- **Task brief**
Nothing but the line with "草加市長選挙について (304, 605)" and the lines after it, through the end of the records below, is to be repeated, exactly as it is.

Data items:
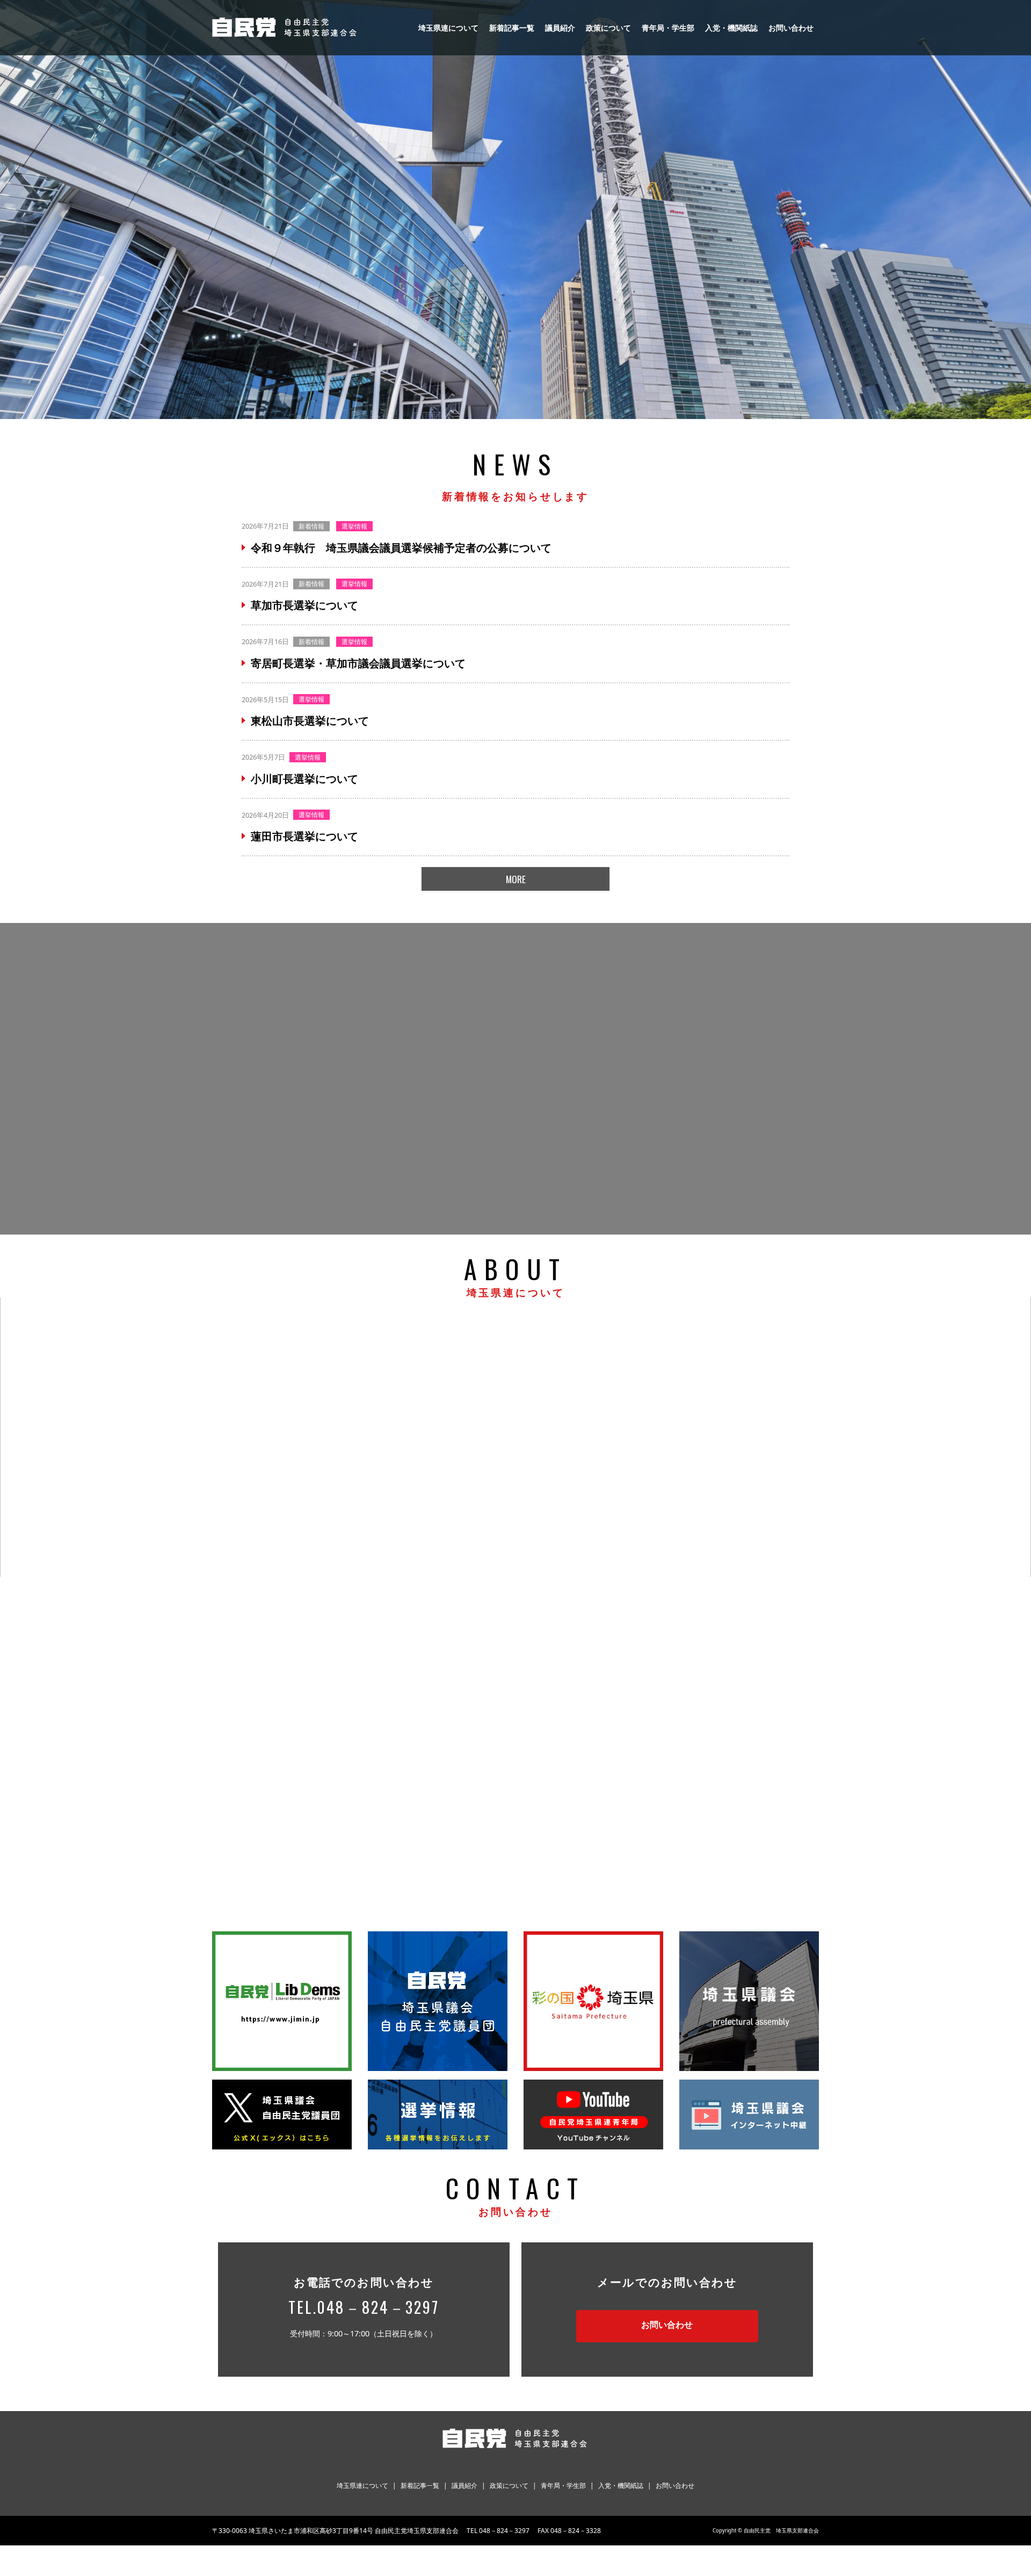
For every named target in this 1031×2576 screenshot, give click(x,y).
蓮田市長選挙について (304, 836)
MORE (516, 879)
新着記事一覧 (511, 28)
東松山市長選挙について (310, 720)
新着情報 (311, 526)
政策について (608, 28)
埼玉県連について (448, 28)
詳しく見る (271, 1452)
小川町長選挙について (304, 778)
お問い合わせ (791, 28)
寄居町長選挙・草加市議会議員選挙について (358, 663)
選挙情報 (354, 526)
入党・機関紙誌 (731, 28)
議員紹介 (560, 28)
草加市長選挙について (304, 605)
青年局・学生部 (668, 28)
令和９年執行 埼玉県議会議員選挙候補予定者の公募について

- **Solution for this problem**
草加市長選挙について (304, 605)
青年局・学生部 (668, 28)
令和９年執行 埼玉県議会議員選挙候補予定者の公募について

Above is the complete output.